''More cameras!'' - The CCTV industry's response to criticism
- 4/7/2008
This week the Guardian published a response to Bruce Schneier's criticism of CCTV cameras. The response claims that CCTV "has a vital role in the fight against crime". And who is it putting forward this view? None other than the managing director of Atec Security - suppliers of ... yes you guessed it, CCTV technology!
On their website Atec acknowledges the growing sceptisim about the effectiveness of CCTV in the UK, including the recent statistic of only three per cent of London's street robberies being solved using CCTV images - but their solution like everyone else in the surveillance game is more technology and more oppressive cameras. The police and CCTV industry have been admitting the ineffectiveness of CCTV since the release of the National CCTV Strategy last October - but the reason they have done this is to call for the expansion and upgrading of surveillance cameras in the UK, to a level that is no longer adequately described by the phrase "closed-circuit television cameras". Cameras do not do what they have been telling us they do for the last decade - they do NOT reduce crime. Despite this, the solution put forward by the state and the CCTV industry is not to scale back the cameras and save public money.

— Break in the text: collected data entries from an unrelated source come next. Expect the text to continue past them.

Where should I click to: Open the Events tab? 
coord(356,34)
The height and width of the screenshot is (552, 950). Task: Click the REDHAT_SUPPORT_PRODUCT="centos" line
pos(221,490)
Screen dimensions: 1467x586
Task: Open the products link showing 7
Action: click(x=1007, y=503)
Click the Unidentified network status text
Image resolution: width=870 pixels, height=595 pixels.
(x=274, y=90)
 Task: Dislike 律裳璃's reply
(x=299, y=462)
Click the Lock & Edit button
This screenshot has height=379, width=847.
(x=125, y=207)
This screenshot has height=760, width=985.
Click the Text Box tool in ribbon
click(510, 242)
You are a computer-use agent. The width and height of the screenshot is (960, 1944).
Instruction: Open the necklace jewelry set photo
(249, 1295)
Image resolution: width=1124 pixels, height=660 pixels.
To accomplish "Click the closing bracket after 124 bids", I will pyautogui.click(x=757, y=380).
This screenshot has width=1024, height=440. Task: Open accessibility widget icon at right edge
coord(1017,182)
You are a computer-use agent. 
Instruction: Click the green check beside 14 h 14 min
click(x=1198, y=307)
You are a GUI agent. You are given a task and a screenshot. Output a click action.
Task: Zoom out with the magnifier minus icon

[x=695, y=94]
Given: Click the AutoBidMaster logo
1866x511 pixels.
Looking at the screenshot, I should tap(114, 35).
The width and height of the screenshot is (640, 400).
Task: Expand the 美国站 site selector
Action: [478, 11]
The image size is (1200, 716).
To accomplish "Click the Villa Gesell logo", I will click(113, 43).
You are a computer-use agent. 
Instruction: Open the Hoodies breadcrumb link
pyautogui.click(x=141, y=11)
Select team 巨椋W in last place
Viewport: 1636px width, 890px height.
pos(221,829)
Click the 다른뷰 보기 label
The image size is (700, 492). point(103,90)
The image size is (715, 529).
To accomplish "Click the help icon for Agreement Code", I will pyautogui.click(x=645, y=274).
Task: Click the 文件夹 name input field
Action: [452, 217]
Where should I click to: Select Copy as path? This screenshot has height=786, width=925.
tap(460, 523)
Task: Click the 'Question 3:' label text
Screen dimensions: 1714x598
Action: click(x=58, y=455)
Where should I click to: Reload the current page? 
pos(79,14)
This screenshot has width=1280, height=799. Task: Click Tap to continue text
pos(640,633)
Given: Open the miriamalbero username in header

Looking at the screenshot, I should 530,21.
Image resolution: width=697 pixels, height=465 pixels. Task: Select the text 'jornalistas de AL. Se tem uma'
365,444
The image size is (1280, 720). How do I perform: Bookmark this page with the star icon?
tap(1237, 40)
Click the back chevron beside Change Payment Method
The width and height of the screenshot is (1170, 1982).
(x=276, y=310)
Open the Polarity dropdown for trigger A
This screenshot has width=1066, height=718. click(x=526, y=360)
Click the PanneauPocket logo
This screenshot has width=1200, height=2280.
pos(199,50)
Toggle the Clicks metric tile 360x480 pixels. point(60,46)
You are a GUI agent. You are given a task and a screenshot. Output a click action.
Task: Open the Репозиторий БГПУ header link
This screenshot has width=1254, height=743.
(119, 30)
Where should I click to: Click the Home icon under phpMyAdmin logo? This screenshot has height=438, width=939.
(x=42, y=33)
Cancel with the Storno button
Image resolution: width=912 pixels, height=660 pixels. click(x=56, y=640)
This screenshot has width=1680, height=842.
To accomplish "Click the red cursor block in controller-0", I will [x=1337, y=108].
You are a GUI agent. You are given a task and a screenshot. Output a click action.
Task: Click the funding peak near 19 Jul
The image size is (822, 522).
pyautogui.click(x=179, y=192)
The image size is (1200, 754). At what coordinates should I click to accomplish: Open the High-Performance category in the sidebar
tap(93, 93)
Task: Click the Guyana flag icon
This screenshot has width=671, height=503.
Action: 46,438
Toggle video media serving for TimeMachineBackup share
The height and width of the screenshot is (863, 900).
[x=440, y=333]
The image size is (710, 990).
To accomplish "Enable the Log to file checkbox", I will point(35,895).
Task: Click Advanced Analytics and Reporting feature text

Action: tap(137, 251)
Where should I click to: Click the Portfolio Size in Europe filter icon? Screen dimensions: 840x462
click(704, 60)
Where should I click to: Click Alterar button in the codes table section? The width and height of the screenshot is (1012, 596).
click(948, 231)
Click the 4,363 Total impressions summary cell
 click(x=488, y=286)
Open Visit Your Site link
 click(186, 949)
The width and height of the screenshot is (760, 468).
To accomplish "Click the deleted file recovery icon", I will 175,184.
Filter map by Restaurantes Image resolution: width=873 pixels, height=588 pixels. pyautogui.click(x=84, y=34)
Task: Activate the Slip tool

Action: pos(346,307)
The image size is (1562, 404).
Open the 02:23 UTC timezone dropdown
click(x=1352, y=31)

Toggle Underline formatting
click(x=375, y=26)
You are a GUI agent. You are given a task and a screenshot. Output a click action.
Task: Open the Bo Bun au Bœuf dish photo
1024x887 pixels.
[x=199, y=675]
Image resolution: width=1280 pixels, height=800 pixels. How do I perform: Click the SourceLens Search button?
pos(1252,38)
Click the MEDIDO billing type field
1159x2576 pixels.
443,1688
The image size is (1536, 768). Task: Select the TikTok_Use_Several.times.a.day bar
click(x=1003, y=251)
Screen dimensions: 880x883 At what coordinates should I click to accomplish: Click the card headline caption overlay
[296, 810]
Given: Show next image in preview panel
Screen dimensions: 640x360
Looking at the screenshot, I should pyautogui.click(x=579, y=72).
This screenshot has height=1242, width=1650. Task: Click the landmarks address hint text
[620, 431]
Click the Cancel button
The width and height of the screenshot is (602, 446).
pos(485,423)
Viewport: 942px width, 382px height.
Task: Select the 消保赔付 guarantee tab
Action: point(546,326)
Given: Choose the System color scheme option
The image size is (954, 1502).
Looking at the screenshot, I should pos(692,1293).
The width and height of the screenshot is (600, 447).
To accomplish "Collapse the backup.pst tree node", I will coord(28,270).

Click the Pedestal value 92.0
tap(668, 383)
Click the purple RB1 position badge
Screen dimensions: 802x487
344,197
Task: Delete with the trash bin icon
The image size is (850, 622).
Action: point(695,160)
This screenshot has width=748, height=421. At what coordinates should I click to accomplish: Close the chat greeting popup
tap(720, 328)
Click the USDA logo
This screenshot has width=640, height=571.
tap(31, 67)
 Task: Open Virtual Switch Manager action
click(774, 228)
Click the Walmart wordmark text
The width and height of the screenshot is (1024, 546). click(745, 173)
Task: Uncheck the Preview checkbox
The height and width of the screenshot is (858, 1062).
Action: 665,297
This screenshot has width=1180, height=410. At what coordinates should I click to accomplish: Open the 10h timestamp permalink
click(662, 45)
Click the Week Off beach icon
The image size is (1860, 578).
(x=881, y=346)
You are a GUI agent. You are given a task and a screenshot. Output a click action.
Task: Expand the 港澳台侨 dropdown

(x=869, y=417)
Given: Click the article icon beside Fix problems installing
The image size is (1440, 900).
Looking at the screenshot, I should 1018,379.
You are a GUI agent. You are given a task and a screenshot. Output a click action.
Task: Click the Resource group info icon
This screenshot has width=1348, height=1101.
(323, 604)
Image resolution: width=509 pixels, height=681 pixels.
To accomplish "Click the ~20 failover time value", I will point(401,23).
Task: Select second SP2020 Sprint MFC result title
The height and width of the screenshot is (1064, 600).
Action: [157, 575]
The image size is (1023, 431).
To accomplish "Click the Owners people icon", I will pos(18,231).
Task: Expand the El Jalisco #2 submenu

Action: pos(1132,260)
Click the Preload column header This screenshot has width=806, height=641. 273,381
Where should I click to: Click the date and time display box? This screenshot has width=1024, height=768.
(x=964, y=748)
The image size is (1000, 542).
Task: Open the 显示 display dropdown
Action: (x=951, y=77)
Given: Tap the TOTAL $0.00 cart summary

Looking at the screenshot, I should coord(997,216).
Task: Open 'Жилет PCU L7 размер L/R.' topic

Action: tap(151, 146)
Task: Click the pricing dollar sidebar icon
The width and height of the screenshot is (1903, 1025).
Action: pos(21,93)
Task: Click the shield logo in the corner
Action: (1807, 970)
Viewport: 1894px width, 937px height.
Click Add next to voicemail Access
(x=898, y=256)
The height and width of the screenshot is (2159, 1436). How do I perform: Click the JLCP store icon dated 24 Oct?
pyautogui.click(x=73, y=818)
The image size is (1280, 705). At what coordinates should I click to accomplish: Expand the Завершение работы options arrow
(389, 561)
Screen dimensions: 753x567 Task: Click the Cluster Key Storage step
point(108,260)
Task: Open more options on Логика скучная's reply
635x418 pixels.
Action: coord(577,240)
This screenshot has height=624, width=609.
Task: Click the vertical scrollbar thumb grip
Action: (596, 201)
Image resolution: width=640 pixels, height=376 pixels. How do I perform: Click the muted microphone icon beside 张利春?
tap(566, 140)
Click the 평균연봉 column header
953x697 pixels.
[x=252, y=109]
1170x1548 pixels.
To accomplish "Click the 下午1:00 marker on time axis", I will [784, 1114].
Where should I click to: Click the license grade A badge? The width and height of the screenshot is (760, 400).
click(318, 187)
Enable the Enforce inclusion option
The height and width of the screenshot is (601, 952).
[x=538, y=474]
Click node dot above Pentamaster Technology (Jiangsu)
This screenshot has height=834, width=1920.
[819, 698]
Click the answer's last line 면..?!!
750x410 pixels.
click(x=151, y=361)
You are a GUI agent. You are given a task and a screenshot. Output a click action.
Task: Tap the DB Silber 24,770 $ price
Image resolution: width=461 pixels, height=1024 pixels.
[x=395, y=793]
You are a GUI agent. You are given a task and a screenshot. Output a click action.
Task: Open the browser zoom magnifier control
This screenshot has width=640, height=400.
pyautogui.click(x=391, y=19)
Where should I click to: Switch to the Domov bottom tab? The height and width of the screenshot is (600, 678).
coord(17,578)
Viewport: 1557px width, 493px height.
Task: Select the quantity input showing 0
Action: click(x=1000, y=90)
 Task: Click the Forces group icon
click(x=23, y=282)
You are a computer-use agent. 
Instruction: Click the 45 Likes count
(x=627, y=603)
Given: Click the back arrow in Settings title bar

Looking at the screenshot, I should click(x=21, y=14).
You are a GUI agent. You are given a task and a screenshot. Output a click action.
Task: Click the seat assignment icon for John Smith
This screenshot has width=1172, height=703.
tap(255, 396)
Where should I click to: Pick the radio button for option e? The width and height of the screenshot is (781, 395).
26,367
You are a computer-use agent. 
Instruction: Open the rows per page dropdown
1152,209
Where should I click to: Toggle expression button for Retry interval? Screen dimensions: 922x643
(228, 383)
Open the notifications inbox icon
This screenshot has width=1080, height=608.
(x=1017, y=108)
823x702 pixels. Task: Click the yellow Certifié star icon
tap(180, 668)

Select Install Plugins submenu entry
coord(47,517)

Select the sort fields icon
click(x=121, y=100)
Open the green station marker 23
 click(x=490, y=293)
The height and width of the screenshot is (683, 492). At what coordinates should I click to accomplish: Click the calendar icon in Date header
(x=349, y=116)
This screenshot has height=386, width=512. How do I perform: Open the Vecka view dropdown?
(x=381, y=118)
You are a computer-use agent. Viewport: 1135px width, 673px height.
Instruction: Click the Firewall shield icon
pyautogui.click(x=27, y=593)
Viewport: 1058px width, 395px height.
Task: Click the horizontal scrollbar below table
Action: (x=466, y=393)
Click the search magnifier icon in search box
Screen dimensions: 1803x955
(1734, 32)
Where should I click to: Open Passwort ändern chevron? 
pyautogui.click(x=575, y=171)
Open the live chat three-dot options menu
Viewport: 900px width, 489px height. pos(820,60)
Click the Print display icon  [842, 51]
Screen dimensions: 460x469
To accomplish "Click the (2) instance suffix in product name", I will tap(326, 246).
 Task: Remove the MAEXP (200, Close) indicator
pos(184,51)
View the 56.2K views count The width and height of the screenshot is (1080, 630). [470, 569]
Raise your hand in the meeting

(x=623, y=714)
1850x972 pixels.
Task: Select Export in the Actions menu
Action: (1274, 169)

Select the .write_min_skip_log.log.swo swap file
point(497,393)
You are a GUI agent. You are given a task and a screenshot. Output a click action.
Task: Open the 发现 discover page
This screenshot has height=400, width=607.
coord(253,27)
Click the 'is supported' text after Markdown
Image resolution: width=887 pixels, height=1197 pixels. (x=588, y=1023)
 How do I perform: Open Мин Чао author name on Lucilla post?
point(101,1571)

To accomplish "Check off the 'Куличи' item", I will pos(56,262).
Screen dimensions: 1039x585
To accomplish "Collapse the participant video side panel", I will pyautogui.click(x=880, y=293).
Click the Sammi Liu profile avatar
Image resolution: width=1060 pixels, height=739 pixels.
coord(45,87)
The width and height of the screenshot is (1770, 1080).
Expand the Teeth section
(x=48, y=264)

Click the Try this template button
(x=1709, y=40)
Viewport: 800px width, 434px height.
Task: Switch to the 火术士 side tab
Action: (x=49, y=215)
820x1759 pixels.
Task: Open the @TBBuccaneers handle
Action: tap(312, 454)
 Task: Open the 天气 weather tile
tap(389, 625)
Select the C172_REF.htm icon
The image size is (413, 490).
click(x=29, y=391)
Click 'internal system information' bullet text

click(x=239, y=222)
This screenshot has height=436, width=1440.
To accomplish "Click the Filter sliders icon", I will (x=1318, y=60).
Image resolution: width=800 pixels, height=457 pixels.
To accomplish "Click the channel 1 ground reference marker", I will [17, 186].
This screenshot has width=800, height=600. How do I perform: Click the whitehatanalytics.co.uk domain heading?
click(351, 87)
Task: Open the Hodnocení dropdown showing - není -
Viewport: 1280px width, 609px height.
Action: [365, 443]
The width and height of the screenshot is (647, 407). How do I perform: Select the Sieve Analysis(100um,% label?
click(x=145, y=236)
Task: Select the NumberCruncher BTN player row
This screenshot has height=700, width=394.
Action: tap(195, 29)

In the Guardian Atec says:
"If standards are better regulated and combined with the rapidly accelerating development of CCTV technology - such as advanced facial recognition and analytics - CCTV will become more widely acknowledged as a vital part of the criminal justice system".
A surveillance "arms race" is set to break out in the UK and companies like Atec stand to make a lot of money, whilst the citizens of the UK will simply continue to loose yet more freedoms to the ever growing surveillance state.